Author Topic: Blue and Red States Draw Farther Apart  (Read 22 times)

0 Members and 1 Guest are viewing this topic.

Online Elderberry

  • TBR Contributor
  • *****
  • Posts: 19,985
Blue and Red States Draw Farther Apart
« on: March 24, 2026, 06:58:17 am »
Powerline 3/22/2026

The sorting of America’s states into blue and red, with the one-way population transfers that have followed, is the biggest political and cultural story of this century. In the abstract, one might have expected that blue states would trend redder and red states would trend bluer, toward a purple consensus, based on regression to the mean if nothing else. But that isn’t happening. Instead, red states are generally getting redder, and blue states are generally getting bluer.
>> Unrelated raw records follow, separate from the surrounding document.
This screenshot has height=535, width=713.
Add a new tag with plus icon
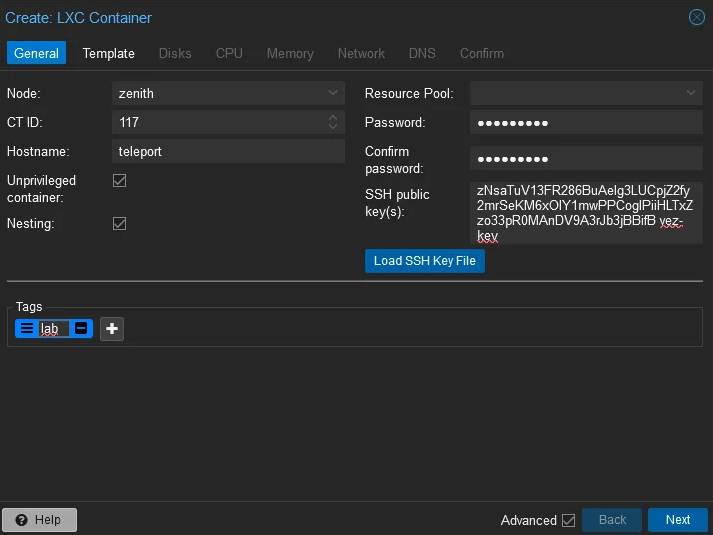tap(112, 328)
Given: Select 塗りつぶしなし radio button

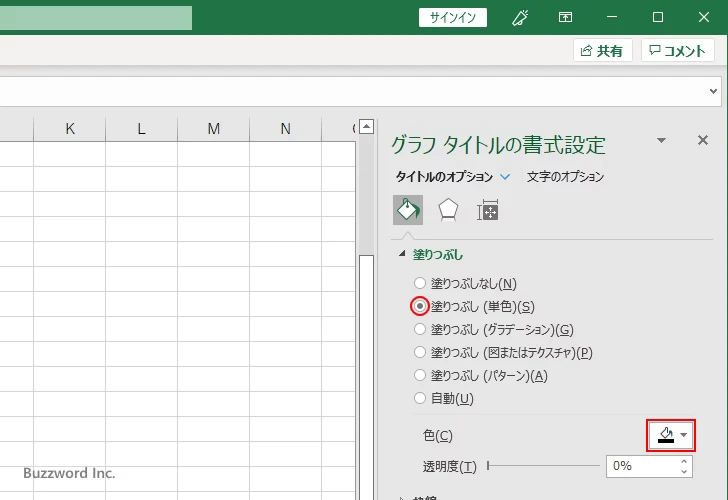Looking at the screenshot, I should click(x=421, y=284).
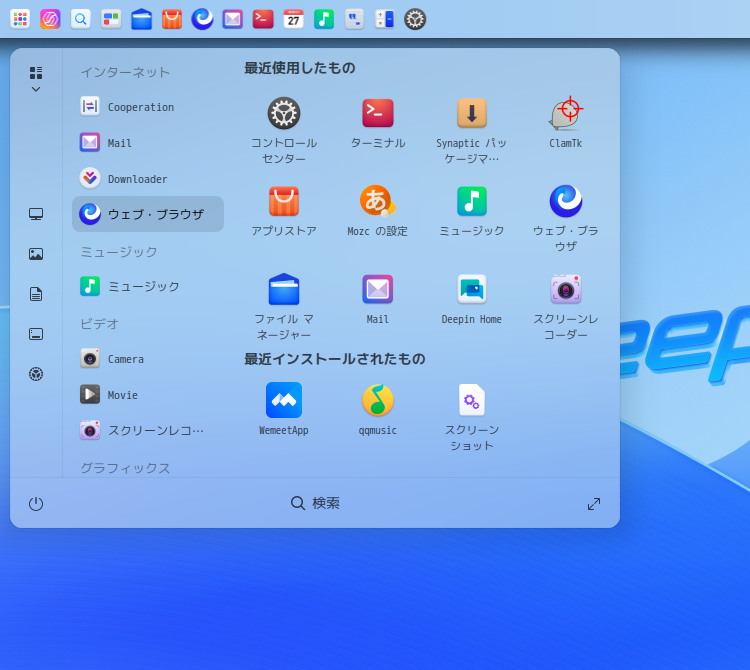This screenshot has height=670, width=750.
Task: Toggle launcher to fullscreen mode
Action: [594, 504]
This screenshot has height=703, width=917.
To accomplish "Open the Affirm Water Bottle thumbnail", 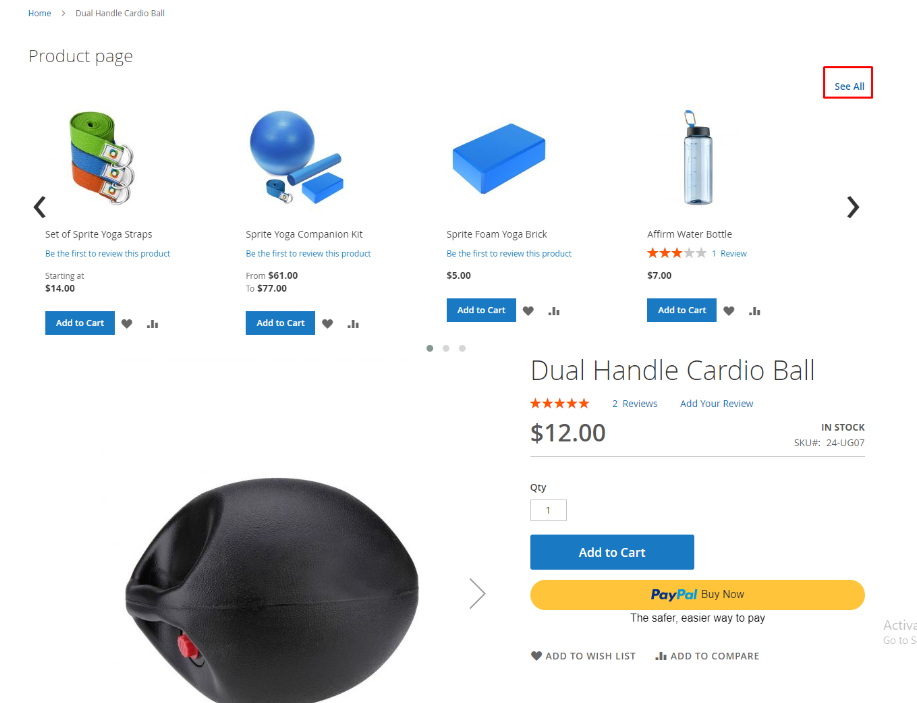I will [698, 158].
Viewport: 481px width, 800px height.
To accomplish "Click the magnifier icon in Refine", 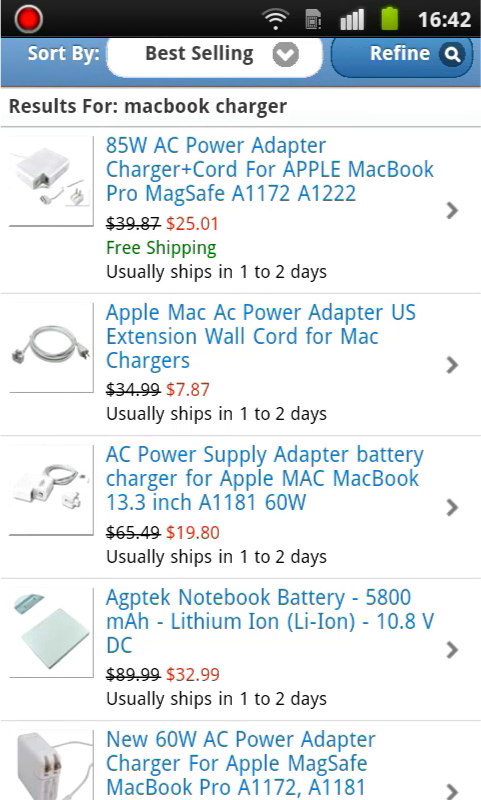I will [x=452, y=54].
You can track this in a variety of ways, but the Wall Street Journal applied a simple criterion: what has been happening to each state’s top personal income tax rate?

    U.S. politics are getting more polarized and, increasingly, so are state income-tax systems.

    Republican-led states are racing each other to flatten, cut and eliminate individual income taxes, with 23 states lowering their top income-tax rates since 2021. Mississippi and Oklahoma, among others, put themselves on paths to eliminate personal income taxes. South Carolina is setting a course this year to drop its top income-tax rate to 1.99%, and Missouri residents may vote this November on a plan to phase out income taxes and allow lawmakers to expand sales taxes.

    Democratic-controlled states are moving the opposite way, pushing to increase taxes on top earners to combat inequality and plug budget holes expected from Republicans’ cuts to federal health and nutrition assistance programs. Washington state’s legislature last week sent Gov. Bob Ferguson a bill that would create a 9.9% income tax on earnings over $1 million. New York City Mayor Zohran Mamdani is pushing state lawmakers to raise income taxes on high-income households. Hikes on top earners are a priority for some Democrats and progressive groups as they head to elections this fall in Rhode Island and Colorado.

    The middle ground is quickly disappearing.